28. Способ по п.27, в котором противораковый агент выбирается из группы, включающей алкилирующие препараты, антиметаболиты, природные продукты и их производные, гормоны, антигормоны, антиангиогенные агенты, стероиды и синтетические препараты.
29. Способ ингибирования ангиогенеза, который включает введение пациенту, нуждающемуся в нем, антиангиогенного количества соединения по п.1 или его фармацевтически приемлемой соли, сольвата или изомера указанного соединения или указанной пролекарственной формы.
30. Способ по п.29, который дополнительно включает введение пациенту, по крайней мере, одного известного антиангиогенного препарата.

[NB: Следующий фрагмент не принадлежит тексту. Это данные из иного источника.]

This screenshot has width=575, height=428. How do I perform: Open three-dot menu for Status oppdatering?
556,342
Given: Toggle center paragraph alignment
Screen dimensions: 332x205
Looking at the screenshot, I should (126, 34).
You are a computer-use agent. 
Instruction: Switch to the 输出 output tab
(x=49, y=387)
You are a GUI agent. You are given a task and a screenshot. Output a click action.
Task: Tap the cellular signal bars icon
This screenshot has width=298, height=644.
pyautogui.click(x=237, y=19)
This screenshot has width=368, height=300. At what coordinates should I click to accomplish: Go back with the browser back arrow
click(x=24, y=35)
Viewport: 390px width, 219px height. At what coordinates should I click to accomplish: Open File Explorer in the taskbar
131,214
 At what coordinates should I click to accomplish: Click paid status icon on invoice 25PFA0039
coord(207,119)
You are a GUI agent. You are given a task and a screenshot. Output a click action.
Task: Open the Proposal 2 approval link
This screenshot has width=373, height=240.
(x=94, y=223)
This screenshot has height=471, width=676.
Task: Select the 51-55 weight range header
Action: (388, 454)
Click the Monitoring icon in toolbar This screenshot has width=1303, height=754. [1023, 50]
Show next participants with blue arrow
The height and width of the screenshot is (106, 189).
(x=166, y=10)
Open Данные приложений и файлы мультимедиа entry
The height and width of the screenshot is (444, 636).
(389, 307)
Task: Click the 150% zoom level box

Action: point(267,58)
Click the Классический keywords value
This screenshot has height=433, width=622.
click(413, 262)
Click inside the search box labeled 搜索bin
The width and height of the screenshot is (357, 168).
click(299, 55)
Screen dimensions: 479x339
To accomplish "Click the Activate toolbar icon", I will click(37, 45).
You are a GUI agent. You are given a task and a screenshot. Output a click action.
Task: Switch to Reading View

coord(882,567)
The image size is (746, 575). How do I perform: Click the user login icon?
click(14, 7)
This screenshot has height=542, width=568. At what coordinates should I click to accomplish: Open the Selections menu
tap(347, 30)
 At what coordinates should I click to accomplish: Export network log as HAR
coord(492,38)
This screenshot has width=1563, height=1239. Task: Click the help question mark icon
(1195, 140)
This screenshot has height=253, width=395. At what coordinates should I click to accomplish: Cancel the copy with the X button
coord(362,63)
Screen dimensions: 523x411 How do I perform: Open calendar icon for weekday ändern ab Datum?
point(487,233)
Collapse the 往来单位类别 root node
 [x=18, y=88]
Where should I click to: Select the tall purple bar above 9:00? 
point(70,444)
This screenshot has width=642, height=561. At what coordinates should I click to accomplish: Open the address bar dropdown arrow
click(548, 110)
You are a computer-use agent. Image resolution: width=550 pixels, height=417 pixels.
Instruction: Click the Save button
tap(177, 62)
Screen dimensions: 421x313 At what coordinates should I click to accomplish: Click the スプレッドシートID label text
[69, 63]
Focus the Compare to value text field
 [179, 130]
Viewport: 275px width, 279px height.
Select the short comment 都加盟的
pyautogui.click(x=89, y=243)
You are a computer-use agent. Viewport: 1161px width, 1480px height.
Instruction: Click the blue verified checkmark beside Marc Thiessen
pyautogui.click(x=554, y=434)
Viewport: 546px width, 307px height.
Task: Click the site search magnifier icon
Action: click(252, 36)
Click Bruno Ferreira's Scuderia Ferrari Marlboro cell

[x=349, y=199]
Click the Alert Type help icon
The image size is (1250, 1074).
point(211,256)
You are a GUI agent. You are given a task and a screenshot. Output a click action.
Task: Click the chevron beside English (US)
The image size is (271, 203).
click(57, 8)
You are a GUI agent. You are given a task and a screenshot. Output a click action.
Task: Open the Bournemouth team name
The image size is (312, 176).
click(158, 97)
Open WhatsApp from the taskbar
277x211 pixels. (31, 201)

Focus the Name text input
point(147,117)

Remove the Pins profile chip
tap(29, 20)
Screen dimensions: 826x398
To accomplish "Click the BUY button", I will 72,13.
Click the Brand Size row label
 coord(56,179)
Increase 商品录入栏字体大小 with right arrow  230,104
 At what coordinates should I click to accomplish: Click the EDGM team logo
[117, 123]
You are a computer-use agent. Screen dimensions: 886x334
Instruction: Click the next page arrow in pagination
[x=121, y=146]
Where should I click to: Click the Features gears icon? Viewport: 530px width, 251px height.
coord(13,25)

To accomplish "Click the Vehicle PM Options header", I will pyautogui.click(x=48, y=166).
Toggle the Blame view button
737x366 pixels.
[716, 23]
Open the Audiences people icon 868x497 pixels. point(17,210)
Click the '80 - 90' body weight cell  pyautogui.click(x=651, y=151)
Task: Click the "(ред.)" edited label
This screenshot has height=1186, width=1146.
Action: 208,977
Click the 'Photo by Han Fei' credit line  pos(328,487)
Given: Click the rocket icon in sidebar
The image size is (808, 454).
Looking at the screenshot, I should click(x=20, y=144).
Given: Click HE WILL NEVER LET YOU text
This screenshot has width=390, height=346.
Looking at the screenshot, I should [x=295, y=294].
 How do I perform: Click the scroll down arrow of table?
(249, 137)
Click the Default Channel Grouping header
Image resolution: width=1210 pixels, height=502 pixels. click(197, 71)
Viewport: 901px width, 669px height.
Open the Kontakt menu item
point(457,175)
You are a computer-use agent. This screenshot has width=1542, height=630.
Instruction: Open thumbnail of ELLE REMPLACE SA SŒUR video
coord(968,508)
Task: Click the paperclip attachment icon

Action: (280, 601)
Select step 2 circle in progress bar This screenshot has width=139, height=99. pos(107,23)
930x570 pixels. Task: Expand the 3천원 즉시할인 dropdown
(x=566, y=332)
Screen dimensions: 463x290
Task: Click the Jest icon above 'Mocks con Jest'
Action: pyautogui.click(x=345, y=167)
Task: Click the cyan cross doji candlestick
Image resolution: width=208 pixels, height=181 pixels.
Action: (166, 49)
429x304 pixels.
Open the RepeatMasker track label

31. Способ по п.30, в котором известный антиангиогенный агент выбирается из группы, включающей маримастат, AG3340, Col-3, неовастат, BMS-275291, талидомид, скваламин, эндостатин, SU-5416, SU-6668, альфа-интерферон, антитела Anti-VEGF, EMD121974, CAI, интерлейкин-12, IM862, фактор тромбоцитов-4, витаксин, ангиостатин, сурамин, TNP-470, РТК-787, ZD-6474, ZD-101, Bay 129566, CGS27023A, ингибиторы киназы рецептора VEGF, таксотер и таксол.
32. Способ лечения заболевания, выбранного из группы, включающей гингивит, заболевание, вызванное респираторными вирусами, вирусами герпеса, вирусами гепатита, ВИЧ, вирусом, ассоциированным с саркомой Капоши, и атеросклероз, который включает введение пациенту, нуждающемуся в нем, терапевтически эффективного количества соединения по п.1 или его фармацевтически приемлемой соли, сольвата или изомера указанного соединения или указанной пролекарственной формы.
33. Способ по п.23, в котором опосредуемое хемокином заболевание представляет собой ангиогенное заболевание глаз.
34. Способ по п.33, в котором ангиогенное заболевание глаз выбирается из группы, включающей воспаление глаз, ретинопатию недоношенных, диабетическую ретинопатию, макулярную дегенерацию, преимущественно “мокрого” типа, и неоваскуляризацию роговицы.
35. Способ по п.26, в котором типом раковой опухоли является меланома, рак желудка или немелкоклеточный рак легких.
36. Способ по п.35, который дополнительно включает введение пациенту, по крайней мере, одного противоракового агента и/или проведение лучевой терапии.
37. Способ по п.36, в котором противораковый агент выбирается из группы, включающей алкилирующие агенты, антиметаболиты, природные продукты и их производные, гормоны, антигормоны, антиангиогенные агенты, стероиды и синтетические агенты.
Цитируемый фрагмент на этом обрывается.